▸ Task
The answer must consist of every line in the records below that contains the string "magnifier".

START Supplied entries

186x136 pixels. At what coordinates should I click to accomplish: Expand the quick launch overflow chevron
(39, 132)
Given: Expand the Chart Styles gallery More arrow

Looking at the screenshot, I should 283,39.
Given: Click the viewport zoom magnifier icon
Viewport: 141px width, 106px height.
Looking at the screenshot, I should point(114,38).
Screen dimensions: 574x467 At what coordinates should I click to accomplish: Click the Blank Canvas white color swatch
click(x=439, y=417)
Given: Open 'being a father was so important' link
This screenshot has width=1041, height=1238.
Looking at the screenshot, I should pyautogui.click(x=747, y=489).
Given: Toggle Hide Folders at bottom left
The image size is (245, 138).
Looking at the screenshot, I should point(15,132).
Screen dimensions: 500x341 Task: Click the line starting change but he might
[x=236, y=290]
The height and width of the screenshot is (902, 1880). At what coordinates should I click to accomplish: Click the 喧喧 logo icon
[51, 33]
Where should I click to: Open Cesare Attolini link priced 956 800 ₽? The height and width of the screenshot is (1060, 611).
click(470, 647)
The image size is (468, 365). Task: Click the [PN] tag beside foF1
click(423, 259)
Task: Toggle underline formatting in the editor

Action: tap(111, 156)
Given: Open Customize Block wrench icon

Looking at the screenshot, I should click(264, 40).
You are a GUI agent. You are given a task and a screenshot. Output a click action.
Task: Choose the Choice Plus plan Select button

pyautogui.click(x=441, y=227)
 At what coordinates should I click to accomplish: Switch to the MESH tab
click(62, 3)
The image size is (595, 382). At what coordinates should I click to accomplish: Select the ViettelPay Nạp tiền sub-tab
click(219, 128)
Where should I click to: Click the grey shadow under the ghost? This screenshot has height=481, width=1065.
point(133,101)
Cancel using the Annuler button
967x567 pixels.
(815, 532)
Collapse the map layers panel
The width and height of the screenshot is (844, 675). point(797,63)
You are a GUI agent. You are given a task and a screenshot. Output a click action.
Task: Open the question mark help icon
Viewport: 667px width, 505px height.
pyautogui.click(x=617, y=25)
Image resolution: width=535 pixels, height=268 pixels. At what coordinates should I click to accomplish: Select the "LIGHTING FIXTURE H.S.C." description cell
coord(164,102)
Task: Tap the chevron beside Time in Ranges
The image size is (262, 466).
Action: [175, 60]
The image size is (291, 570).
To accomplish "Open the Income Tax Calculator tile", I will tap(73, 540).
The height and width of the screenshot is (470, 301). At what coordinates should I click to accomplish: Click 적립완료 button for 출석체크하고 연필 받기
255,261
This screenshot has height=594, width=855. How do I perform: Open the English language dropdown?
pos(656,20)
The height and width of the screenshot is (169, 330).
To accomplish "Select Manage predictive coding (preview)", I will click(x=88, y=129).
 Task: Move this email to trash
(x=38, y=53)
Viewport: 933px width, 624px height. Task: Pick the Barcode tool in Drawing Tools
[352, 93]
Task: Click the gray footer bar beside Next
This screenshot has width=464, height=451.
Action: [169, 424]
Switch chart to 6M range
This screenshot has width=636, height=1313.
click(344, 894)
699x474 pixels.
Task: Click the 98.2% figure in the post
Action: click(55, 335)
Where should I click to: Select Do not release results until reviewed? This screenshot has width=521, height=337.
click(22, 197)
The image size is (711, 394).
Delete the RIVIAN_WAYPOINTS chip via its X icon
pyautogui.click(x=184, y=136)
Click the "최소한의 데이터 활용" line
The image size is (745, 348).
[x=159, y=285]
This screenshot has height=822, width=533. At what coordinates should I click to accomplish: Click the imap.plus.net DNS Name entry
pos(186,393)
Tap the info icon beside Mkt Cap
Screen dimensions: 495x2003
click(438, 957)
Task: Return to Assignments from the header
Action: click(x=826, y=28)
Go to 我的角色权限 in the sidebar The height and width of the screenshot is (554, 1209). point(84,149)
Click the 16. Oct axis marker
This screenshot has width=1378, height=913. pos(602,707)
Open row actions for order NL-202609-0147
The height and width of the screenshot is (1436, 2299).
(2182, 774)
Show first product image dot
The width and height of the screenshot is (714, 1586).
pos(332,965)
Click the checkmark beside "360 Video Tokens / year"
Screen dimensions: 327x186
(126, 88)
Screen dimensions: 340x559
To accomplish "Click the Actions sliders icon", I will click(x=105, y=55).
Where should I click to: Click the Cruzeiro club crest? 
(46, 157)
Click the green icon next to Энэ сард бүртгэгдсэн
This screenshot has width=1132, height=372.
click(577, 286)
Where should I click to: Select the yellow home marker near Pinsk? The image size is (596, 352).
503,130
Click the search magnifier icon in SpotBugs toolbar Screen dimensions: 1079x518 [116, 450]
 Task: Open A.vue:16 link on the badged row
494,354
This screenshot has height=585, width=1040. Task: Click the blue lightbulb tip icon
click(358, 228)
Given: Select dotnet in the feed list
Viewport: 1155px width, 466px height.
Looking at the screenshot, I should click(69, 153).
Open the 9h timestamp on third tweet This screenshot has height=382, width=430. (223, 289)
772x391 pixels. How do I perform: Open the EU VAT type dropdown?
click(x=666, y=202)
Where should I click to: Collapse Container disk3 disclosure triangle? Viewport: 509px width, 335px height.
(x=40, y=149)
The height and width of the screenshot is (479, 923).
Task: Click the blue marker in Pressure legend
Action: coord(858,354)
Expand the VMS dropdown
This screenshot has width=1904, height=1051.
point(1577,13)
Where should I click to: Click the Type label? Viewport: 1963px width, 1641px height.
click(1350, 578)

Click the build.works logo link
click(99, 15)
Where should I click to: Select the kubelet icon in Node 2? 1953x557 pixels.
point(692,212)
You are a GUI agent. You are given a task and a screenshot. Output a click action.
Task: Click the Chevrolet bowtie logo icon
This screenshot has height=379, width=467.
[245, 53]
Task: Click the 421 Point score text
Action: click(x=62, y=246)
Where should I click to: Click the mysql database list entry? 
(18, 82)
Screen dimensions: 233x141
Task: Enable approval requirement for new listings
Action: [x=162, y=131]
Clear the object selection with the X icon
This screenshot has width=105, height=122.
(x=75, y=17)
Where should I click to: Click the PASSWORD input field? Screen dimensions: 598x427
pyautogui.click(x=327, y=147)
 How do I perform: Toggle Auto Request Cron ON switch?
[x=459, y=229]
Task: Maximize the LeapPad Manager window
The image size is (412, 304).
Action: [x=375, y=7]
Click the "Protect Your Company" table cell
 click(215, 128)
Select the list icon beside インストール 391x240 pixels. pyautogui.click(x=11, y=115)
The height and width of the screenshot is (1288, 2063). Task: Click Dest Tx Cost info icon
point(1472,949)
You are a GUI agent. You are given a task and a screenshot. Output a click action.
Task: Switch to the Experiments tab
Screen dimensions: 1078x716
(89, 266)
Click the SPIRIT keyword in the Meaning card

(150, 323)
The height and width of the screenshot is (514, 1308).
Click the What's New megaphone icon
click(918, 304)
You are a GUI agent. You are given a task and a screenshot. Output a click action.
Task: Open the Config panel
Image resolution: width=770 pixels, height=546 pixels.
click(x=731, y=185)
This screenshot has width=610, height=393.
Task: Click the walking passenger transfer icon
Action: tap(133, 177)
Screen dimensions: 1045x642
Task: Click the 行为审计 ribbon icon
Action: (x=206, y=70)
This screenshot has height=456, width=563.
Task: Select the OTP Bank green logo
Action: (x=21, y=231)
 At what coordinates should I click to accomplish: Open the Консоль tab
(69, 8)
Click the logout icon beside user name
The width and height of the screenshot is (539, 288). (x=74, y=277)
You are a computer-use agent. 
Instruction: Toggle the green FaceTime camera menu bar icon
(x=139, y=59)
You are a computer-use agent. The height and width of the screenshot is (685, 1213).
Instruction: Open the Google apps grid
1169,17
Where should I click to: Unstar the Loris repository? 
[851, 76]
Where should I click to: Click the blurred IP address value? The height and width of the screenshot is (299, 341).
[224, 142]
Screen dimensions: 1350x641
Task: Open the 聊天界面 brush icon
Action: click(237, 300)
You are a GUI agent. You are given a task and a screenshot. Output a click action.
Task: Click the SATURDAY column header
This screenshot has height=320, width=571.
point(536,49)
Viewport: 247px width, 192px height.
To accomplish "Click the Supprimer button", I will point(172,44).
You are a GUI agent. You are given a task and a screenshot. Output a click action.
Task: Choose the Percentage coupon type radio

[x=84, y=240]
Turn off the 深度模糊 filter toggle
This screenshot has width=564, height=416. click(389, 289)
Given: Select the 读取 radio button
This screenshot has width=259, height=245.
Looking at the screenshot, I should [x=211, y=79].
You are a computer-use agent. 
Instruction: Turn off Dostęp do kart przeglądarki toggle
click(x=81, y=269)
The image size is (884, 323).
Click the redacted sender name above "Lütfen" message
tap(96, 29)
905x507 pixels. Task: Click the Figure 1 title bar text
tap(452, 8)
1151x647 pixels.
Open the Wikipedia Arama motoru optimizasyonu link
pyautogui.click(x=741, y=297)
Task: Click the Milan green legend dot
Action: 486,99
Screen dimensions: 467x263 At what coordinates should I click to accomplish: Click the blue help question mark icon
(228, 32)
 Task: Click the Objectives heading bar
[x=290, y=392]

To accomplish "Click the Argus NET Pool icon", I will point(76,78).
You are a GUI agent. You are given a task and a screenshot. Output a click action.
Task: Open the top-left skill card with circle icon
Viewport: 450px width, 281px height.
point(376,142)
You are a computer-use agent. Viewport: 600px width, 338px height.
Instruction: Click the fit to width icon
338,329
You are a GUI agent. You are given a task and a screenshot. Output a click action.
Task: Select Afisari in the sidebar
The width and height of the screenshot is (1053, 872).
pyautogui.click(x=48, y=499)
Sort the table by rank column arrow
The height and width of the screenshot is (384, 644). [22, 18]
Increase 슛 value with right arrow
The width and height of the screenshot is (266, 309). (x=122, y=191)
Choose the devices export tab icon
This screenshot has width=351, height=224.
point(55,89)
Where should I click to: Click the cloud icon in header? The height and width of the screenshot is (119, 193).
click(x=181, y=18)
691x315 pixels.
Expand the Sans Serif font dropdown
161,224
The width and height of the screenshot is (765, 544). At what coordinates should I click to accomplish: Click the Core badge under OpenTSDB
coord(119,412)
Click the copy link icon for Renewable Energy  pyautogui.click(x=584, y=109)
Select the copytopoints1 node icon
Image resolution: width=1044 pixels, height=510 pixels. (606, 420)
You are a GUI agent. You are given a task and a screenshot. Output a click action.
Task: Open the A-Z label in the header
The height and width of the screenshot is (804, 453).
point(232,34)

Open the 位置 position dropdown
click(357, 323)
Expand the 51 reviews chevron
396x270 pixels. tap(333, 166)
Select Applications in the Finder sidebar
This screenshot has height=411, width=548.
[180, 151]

END Supplied entries

▸ Answer area
Given: Click the viewport zoom magnifier icon
Click the search magnifier icon in SpotBugs toolbar Screen dimensions: 1079x518 [116, 450]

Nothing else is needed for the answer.